En séance, elle change les règles de certains jeux, prenant appui sur ses propres signifiants, faisant ressortir le versant jouissance de ses productions langagières. Elle s’amuse en intervertissant le b et d, joue avec la matière sonore, au-delà du sens. Toujours par le truchement du jeu et de l’écrit, elle rédige des règles pour me faire faire des gages. Je ne m’y plie pas toujours, prétextant parfois que c’est bien trop difficile ou que je suis fatiguée etc. J’accueille ce qu’elle produit et le lis à partir d’une Clinique ironique[6] au sens où ce qui compte c’est la jouissance, l’Autre est un semblant. Elle s’en amuse beaucoup, teste les limites, cherche s’il y a une raison à mes acceptations ou mes refus et me demande qu’on échange les rôles. Avoir affaire à un Autre qui peut supporter la castration, c’est-à-dire qui peut se montrer pas complet, manquant, lui permet de mettre au travail de nouvelles questions – dont celle du manque – sa position sexuée se construisant peu à peu.

 

 

 

 

 

[1] Lacan J., Le Séminaire, livre XXI, « Les non-dupes errent », leçon du 12 mars 1974, inédit.

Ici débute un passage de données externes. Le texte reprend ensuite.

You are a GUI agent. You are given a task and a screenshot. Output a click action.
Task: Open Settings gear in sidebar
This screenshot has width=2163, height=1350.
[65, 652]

[2] Daniel Roy, « Une différence, des différences », conférence lors de la soirée clinique du Forda « Fille, Garçon, Ça sert ? Ça serre ? La différence sexuelle dans la clinique avec les enfants », Paris, 28 novembre 2019, inédite.

[3] Miller J.-A., « L'enfant et le savoir », La petite girafe, Volume 1, Peurs d'enfants, Navarin éditeur, 2011, p. 19.

[4] Sokolowsky L., Damase H., argument de la JIE6, Zappeur du 12 février 2020.

[5] Lacan J., Le Séminaire, livre XXI, « Les non-dupes errent », leçon du 19 février 1974, inédit.

[6] Cf. Miller J.-A., « Clinique ironique », Revue de la Cause freudienne no 23, février 1993.